Иван собрал самое необходимое из вещей, немного хлеба и на старенькой телеге, кое‑как набившись в нее, поехали вон из родного села. Последнее, что увидел Иван, покидая родной дом – пустые улицы и черный дым над поповским домом и тошнотворный запах горящей человеческой плоти. Никто из односельчан не вышел из дому, не попрощался, не пожалел, не заступился… Как скрылась из виду последняя изба, как опустился церковный крест в лесную черноту, взвыл по–волчьи Иван и произнес в горьком беспамятстве страшные слова проклятия – всем, кто сейчас не был рядом с ним в этой тесной телеге: односельчанам, Шурке Рябому, попу сгоревшему, новой власти…
А в Криуше Дуня, схватив на руки младшую Тонечку, сошла с коляски и чужим голосом сказала:
– Ты, отец, поезжай в город, а я тут у тетки поживу. Как сделаю дело одно, так и вернусь к тебе. – И ушла.
В городе набились в комнатку к сыну Тимоше. Тот выучился на техника и стал начальником на заводе – мастером, при галстуке и портфеле. Там же устроил мужа Екатерины, помощником кузнеца в горячий цех. Иван уединился со старшим сыном, прикрыл за собой дверь, оглянулся и достал из внутренних карманчиков старенькой жилетки шесть крохотных мешочков с золотыми царскими червонцами: «Вот, Тимоша, всё что осталось от былого достатка, ты уж сам распорядись этим как нужно, по–городскому». Наутро Тимофей надел галстук, пиджак, взял с собой отца и устроил его дворником – домкому весьма приглянулись гвардейский рост, густая борода и сильный голос Ивана. А председателю пришлись по вкусу – пять золотых империалов, которые весьма охотно берут в Торгсине в обмен на буржуйские товары. Так и Иван стал маленьким начальником и даже получил служебную комнату с чуланом, и стало им просторней.

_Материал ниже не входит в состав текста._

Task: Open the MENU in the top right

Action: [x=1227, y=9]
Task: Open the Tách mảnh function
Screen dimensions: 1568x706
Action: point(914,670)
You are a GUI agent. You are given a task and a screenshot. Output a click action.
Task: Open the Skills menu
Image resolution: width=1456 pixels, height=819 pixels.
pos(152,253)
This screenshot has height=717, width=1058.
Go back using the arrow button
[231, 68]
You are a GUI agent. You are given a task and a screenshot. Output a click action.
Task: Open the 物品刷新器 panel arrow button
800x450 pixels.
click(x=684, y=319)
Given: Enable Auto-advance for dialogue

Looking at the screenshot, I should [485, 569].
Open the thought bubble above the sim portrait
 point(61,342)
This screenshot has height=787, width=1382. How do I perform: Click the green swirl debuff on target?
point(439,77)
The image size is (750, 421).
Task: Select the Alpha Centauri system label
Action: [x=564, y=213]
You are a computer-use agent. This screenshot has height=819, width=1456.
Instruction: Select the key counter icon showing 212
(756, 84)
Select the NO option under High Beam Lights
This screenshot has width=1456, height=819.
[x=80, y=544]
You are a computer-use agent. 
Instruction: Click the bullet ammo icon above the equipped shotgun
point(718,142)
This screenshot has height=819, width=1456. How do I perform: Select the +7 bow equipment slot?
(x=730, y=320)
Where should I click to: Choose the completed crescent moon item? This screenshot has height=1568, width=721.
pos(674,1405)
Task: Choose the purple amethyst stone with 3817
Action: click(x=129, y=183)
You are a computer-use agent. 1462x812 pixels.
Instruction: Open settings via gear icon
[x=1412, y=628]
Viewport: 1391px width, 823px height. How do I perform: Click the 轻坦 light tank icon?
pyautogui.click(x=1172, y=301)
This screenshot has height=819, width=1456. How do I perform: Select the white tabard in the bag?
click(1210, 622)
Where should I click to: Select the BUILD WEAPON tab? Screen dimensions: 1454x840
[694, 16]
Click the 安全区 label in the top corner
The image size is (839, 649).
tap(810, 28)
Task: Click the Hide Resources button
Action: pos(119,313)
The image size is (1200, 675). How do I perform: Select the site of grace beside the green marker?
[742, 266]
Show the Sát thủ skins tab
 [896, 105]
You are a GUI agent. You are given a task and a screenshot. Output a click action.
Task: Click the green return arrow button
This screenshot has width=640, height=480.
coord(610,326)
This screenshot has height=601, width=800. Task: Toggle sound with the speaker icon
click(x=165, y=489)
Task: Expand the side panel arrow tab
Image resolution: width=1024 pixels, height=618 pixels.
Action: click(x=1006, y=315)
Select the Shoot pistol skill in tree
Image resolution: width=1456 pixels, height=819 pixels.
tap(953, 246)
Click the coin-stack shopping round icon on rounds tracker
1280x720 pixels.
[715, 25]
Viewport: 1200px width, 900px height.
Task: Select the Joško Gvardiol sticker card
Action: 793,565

А в это время Дуня, оставив тётке крохотную Тонечку, поехала в Москву. Ей тетя Матрёна сказала, что есть там такая всенародная приёмная, в которой сам всесоюзный староста Калинин принимает прошения и жалобы у населения. Дуня сняла койку в старом доходном доме и каждое утро захаживала в Филиппов храм на Арбате, ползала там на коленях перед иконами, а потом уже шла на Воздвиженку стоять в очереди в приемную. Как говорится в Писании: «Стучите и откроется вам» – так именно чудесным образом открылась для Дуни дверь приемной Калинина и она сумела доказать его помощнику по фамилии Анискин, что жили они небогато, имели семерых детей, помогали как могли новой власти зерном и лошадьми, а посему раскулачили их незаконно. Видно, такого рода жалобы сыпались на всесоюзного старосту тысячами, видно надоели ему и его помощникам эти горластые слезливые бабы, только приказал бородатый выдвиженец из сельских учителей Анискин сухонькой секретарше с цигаркой в зубах отпечатать Дуне справку с печатью о реабилитации.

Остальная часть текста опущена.